» Work required
Reproduce exactly, from the data that follows, the line with "Task: Switch to the ConfigurationManager tab", the line with "Viewport: 712px width, 520px height.", and every line that lies between them.

» Record excerpts
+ + + + +

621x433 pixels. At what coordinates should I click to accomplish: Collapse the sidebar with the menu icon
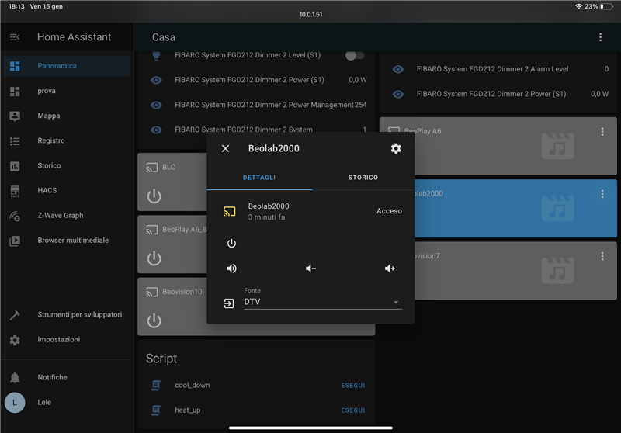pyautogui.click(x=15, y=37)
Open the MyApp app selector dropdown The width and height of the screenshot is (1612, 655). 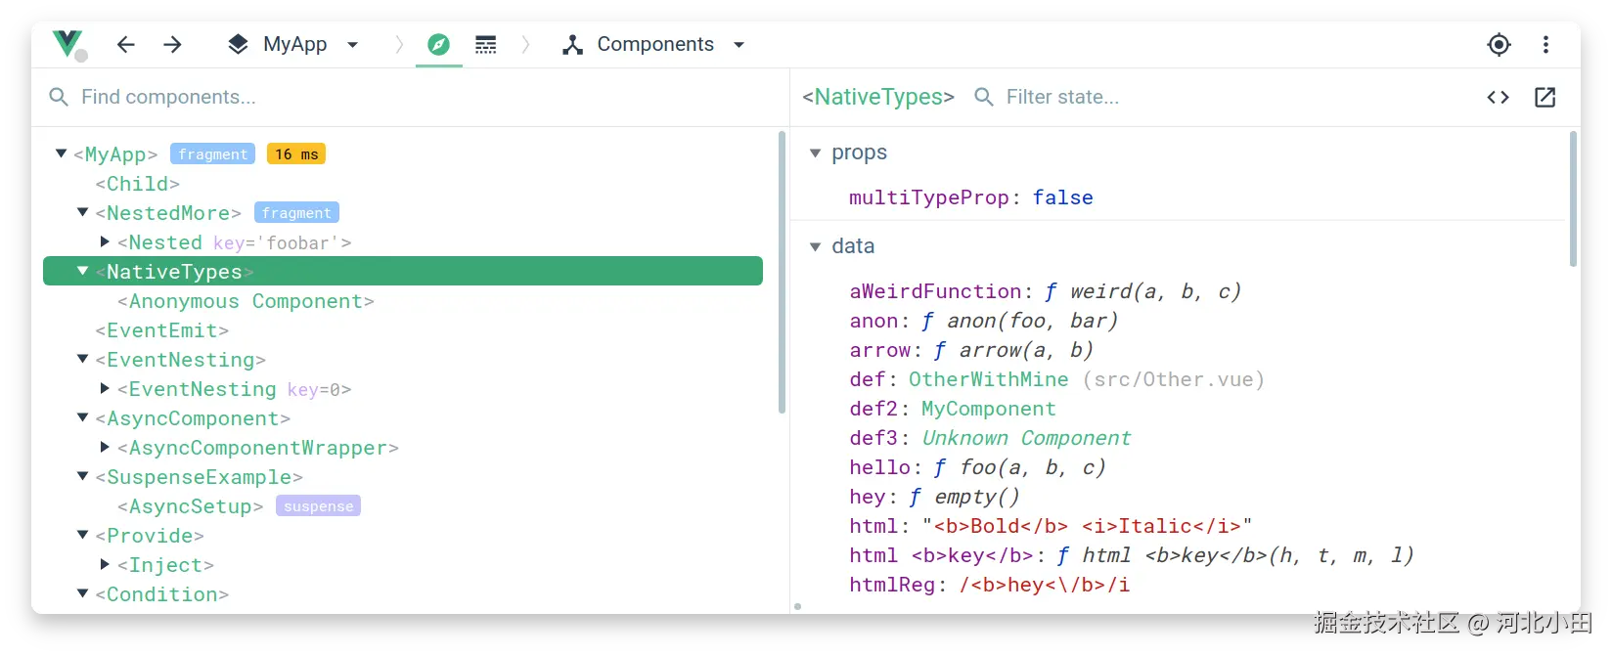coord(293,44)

+ + + + +

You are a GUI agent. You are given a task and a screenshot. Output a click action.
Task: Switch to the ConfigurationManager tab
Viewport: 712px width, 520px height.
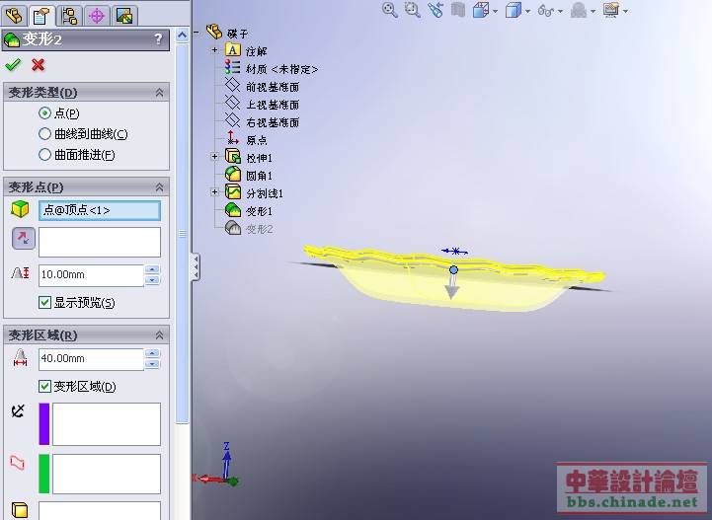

+ + + + +

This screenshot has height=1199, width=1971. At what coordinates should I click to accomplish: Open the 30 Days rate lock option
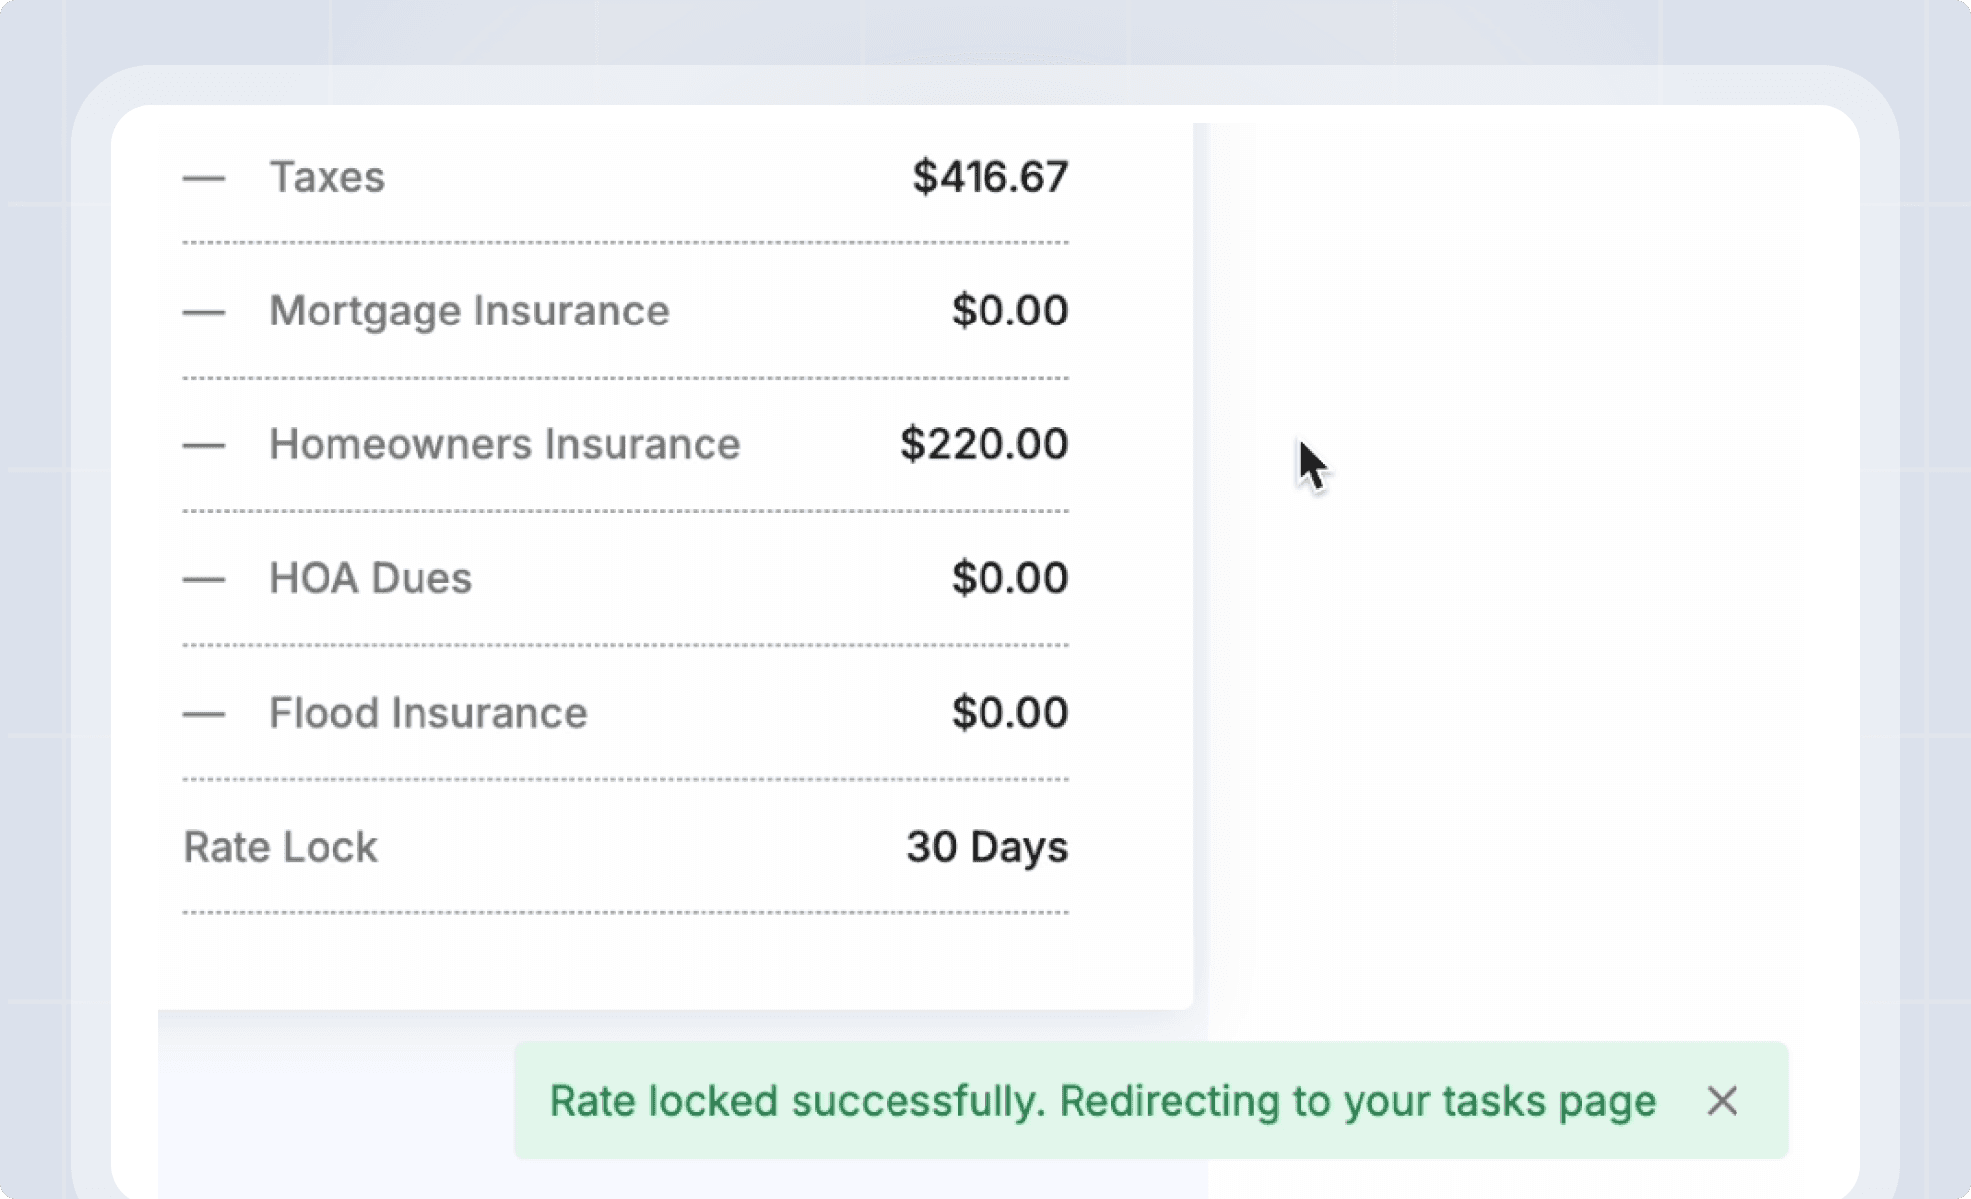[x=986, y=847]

+ + + + +

» Written response
Task: Switch to the ConfigurationManager tab
Viewport: 712px width, 520px height.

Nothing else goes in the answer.